Well, the 2010 ASSU Elections have finally come to a close, and we patiently wait for the new set of student leaders to take the reigns. 2010 proved to be another successful election, with a 3.2% increase in voters from last year, though the total number of voters falls short of the 2008 ASSU Election.
As a former Elections Commissioner, I was particularly impressed by the work of Quinn Slack ’11 and his team. The Elections Commission is probably one of the most difficult and underappreciated jobs in the ASSU, and Slack returned the Elections Commission to a well-respected branch of the student government.
Ultimately, the Elections Commission is a job that never receives the recognition that it truly deserves. From designing the ballot and website to managing one of the most anticipated weeks at Stanford each spring, the Elections Commission works tirelessly twelve months of the year to ensure a legitimate and fair elections process.
Just as the 2011 Elections Commission is about to be formed, it is important to highlight a few areas which always challenge the Elections Commission, and potential areas to improve the elections landscape for next spring. While this is not an exhasutive list, hopefully it will give the new Commission an idea as to the hurdles that continue to be difficult to overcome.
Special Fees continues to be the area in which the Elections Commission struggles with most. One major challenge is lack of knowledge among financial officers (FOs): While every FO is required to go through basic training, it is hardly sufficient to guide groups through the intricacies of the process.
Much has been done in the past few years to include a Special Fees Director on the Elections Commission to alleviate some of the uncertainties from Special Fees. The problem is that the Elections Commissioner is still charged with the task of leading Special Fees Information Sessions, running the petitions site and managing the Special Fees portion of the ballot.
In order to improve this relationship, there needs to be more collaboration in early Fall Quarter between the Elections Commission, Financial Officers, the Senate Appropriations Committee and the GSC Funding Committee. The more informed everyone is on the process, the smoother winter and spring quarters will go. It would also be beneficial for the Special Fees Director to take complete control over the Special Fees portion of the website and the ballot. The Elections Commissioner should merely serve as connector between all of the decentralized organizations that are associated with Special Fees.

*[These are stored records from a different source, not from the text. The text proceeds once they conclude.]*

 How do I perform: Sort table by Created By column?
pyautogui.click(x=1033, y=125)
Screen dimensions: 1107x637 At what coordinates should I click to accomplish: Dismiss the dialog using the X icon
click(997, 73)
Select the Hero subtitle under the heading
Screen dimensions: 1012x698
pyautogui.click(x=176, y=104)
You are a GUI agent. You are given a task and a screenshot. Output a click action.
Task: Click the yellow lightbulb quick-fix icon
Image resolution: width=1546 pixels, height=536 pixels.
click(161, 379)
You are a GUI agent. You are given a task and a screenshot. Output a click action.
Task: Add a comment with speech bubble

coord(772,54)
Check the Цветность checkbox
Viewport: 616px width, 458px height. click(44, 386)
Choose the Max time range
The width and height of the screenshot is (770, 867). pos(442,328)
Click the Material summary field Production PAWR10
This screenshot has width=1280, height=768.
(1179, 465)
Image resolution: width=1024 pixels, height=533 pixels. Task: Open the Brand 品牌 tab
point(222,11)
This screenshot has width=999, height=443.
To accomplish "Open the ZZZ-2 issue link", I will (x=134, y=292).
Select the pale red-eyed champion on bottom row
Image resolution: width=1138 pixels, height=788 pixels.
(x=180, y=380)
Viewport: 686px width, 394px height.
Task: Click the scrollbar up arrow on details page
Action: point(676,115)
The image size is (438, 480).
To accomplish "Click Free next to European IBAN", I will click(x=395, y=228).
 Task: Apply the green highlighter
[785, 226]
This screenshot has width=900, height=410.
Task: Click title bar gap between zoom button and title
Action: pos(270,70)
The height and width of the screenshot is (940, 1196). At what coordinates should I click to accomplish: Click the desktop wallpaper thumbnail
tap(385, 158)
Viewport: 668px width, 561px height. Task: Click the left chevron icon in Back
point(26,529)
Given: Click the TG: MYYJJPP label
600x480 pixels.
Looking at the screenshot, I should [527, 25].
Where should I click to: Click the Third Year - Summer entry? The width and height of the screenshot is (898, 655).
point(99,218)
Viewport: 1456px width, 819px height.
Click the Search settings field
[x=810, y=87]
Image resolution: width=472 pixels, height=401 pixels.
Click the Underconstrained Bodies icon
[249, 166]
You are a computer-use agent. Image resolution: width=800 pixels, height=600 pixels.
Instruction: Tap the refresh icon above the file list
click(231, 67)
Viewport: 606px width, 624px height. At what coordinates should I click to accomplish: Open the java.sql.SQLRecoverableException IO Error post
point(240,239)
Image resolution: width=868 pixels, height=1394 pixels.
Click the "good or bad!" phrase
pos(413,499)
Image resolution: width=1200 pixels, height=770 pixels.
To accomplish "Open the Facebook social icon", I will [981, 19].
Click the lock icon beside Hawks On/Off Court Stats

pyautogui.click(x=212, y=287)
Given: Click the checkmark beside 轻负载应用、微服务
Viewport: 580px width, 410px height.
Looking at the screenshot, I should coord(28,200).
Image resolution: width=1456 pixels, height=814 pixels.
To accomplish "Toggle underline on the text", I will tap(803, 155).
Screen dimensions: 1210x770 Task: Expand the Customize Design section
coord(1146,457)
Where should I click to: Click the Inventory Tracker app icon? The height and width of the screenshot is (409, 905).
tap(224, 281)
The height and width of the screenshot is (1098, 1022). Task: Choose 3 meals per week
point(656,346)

Candidate Outreach and Recruitment
Much has been discussed over the past few years as to the appropriate role of the Elections Commission with regards to candidate recruitment. As much can be said about the necessity for good and dynamic candidates to make an election truly worth running, the Elections Commission would need to walk a very fine line in the actual process of encouraging Stanford students to run.
I believe that the Elections Commission is the best entity within the ASSU to engage in outreach. As an independent branch of the greater ASSU, it has an incentive to recruit individuals that will make the spring election an interesting event for the campus to experience.
This year, the Elections Commission did very little to try and recruit candidates. By engaging in outreach and recruitment in early Winter Quarter, more candidates with more viewpoints could be encouraged to run for office. The Elections Commission could hold more information sessions at dorms or eateries across campus that would be more targeted to what the ASSU is and how one may get involved, or sponsor a panel with current elected officials on what it means to represent the campus.
Election Week Exposure
The final major area with room for improvement is providing opportunities for candidates to more effectively campaign during election week. Much effort has been expended along these lines, with little to show for it. A centralized forum for campaigning as well as general election week exposure is critical for both the candidates as well as the ASSU as a whole.
Two years ago, in order to increase voter participation, the 2008 Elections Commission hosted a Rock the Vote concert. The event, which drew well over 200 people, included live music from Bay Area bands as well as some Stanford performers as well.
In addition, the Elections Commission provided a chance for candidates to be able to introduce themselves to the crowd before the main act took the stage and mingle in the crowd throughout the event. I believe that the effectiveness of RTV could be seen in the high voter turnout associated with that year.
Due to budget constraints, Rock the Vote is not always possible. Even if the Elections Commission is not the sole sponsor, it should still actively pursue opportunities in which students can experience the elections process on campus and make more informed judgments as to the future of student life at Stanford.
Ryan Woessner served as ASSU Elections Commissioner for the 2007-2008 academic year and was the Legislative Liaison for the Gobaud / de la Torre Administration until his resignation in December.